** Begin SELECTION **
Another average episode? I think that’s a standard reaction to this episode. The most lasting memories of this one may be Lazslo, a nightmare anti-Chuck character; and Sarah’s Halloween costume, which is almost an iconic image of Chuck, season one.
After the jump, let’s see if we can find a more enduring memory for the sixth episode of our favorite show.
Just like Sizzling Shrimp before, Sandworm is solid entertainment from beginning to end. Chuck continues to struggle with balancing his new spy life with his normal life, and trust issues will rear their ugly head again, although perhaps with better cause than the last time.
The driving force of the story here is Lazslo. There are some parallels with Chuck’s story; an unwitting CIA asset forced to do the government’s bidding. Lazslo is also a genius, can be charming on occasion, and claims to want a normal life. But of course these parallels are false or misleading. Lazslo has lived his adult life in a bunker for starters. Later events may indicate Lazslo’s instability may have at least a little to do with him being locked away; of course we can never really know the cause and effect of that.
But Chuck will feel strong compassion for the man; no doubt in part because he knows the bunker was also a threat in his case. And when Lazslo proves to be completely correct about the level of surveillance Chuck is living under it raises immediate concerns. It is true Chuck has precious little privacy; and much of the privacy Chuck thinks he has is false. This will come up again in season two.
But Lazslo is not Chuck. We will see he is manipulative, violent and a liar. Chuck’s anxieties about surveillance will end abruptly when he realizes he needs Casey and especially Sarah.
We have interesting scenes for both agents in this episode. Casey may be mostly comic and gives us the long remembered “Team Chuck’s fat kid” quip and the sandwiches on a desert island moment. Sarah will come across very well once again; she “handles” Chuck well as she explains and encourages, but I particularly like when she calms Chuck down and offers encouragement for his Buy More interview.
This is clearly outside of her job description. Perhaps it could broadly be described as looking out for her asset’s well being, but I see it as something more personal. She is helping Chuck deal with life like the friend she has become.
** End SELECTION **
** Begin RECORDS SUPPLIED **
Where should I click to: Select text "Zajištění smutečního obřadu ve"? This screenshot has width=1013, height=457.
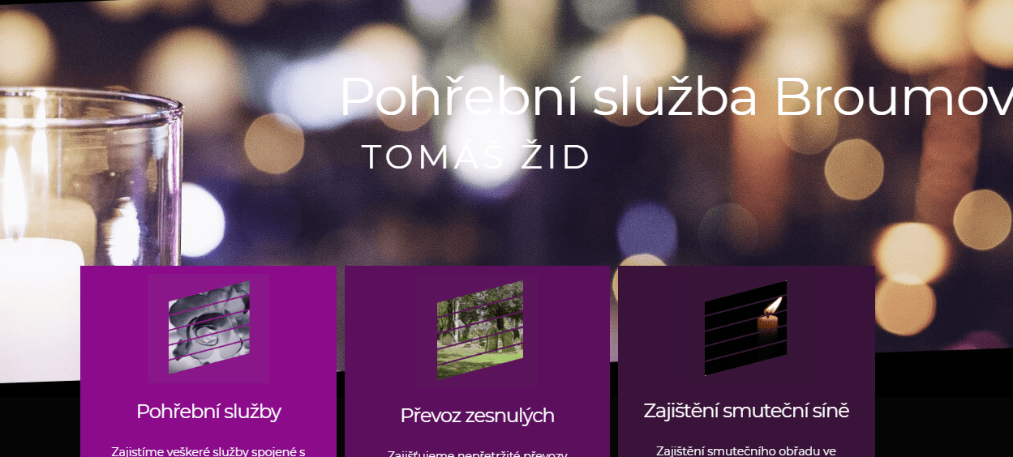click(746, 451)
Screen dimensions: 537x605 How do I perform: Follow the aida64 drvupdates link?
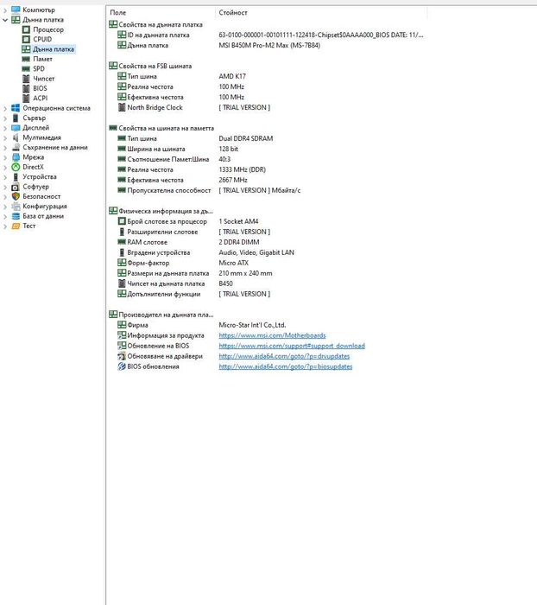click(x=284, y=356)
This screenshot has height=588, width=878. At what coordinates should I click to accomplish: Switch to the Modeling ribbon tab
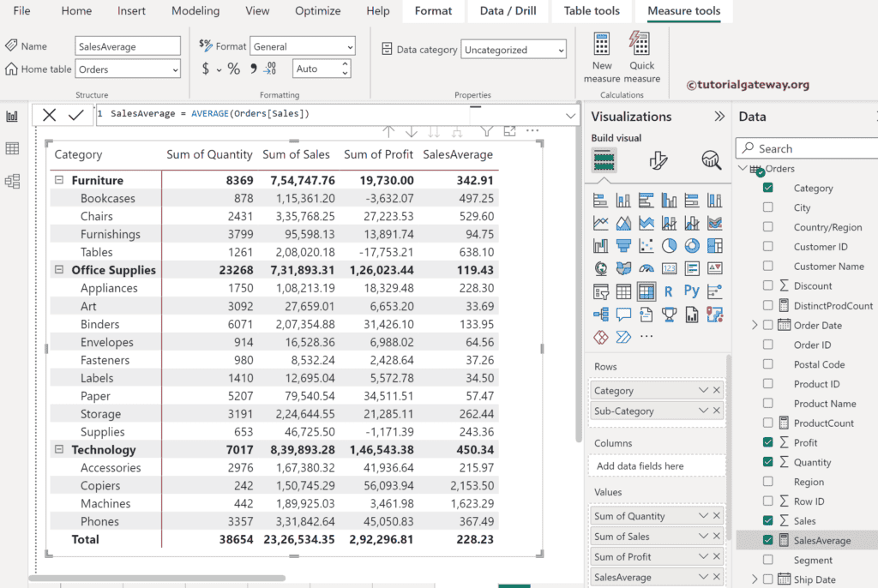(x=195, y=11)
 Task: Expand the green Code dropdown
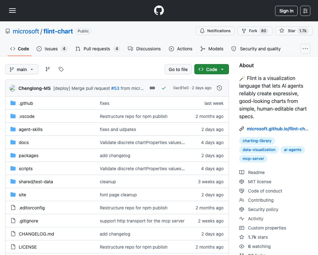pos(211,69)
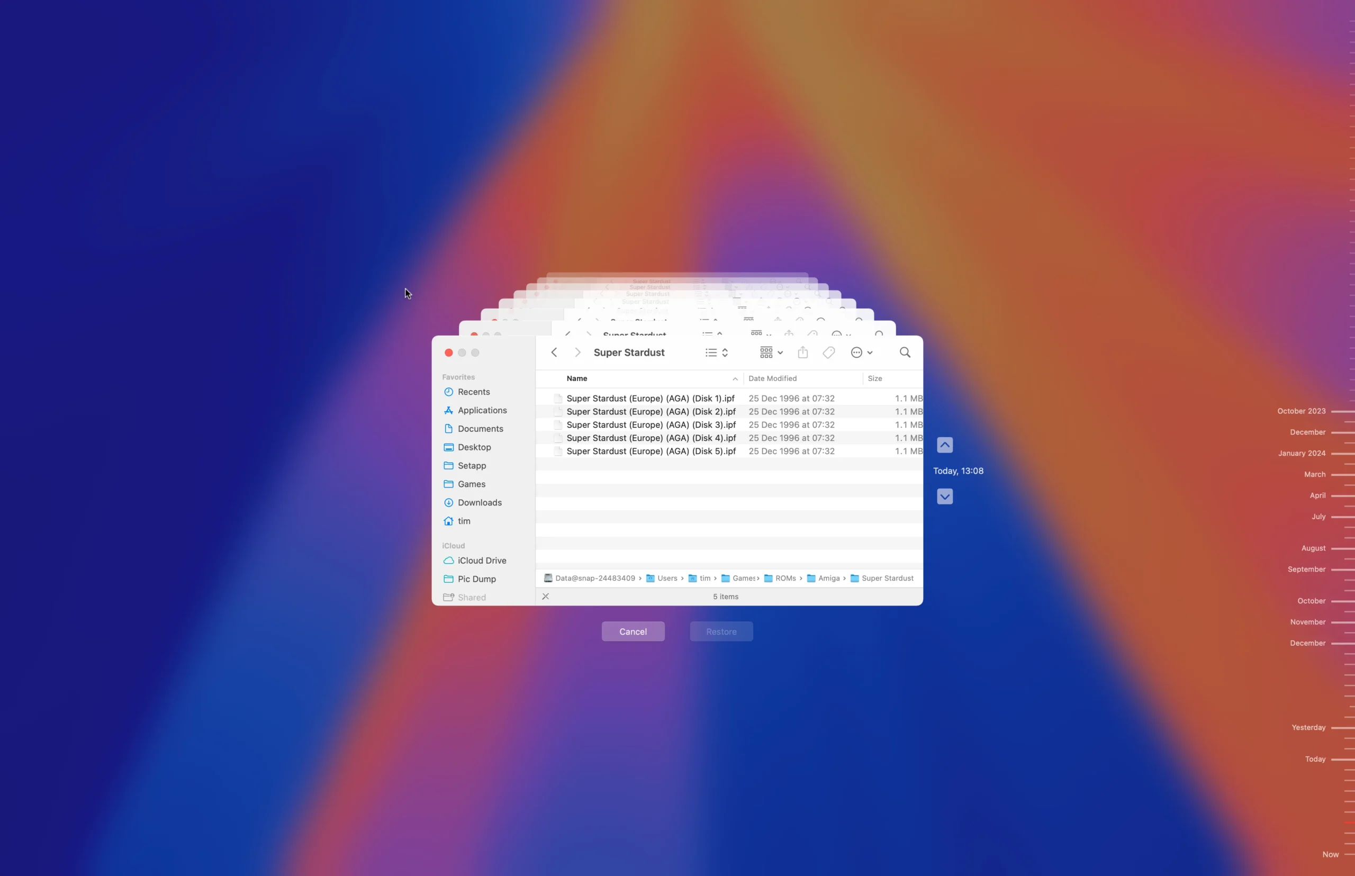Click the Grid view icon
1355x876 pixels.
(766, 353)
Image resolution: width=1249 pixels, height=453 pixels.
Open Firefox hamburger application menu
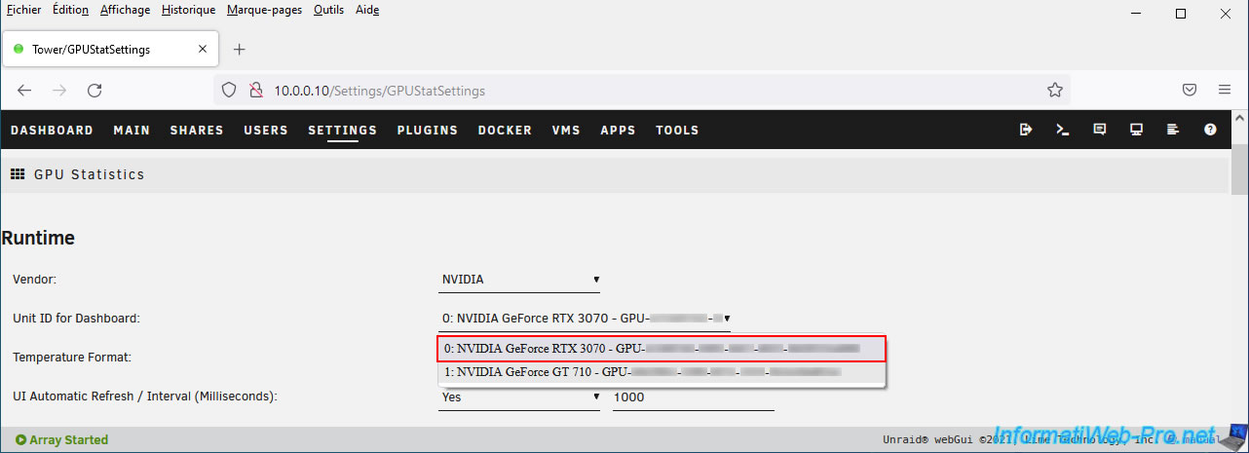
** End RECORDS SUPPLIED **
◆ WRITTEN EXERCISE ◆
Transcribe the episode review word for word, from "But Chuck will" to "in season two.". You can set the records aside; they play no part in this work.

◆ ANSWER IN FULL ◆
But Chuck will feel strong compassion for the man; no doubt in part because he knows the bunker was also a threat in his case. And when Lazslo proves to be completely correct about the level of surveillance Chuck is living under it raises immediate concerns. It is true Chuck has precious little privacy; and much of the privacy Chuck thinks he has is false. This will come up again in season two.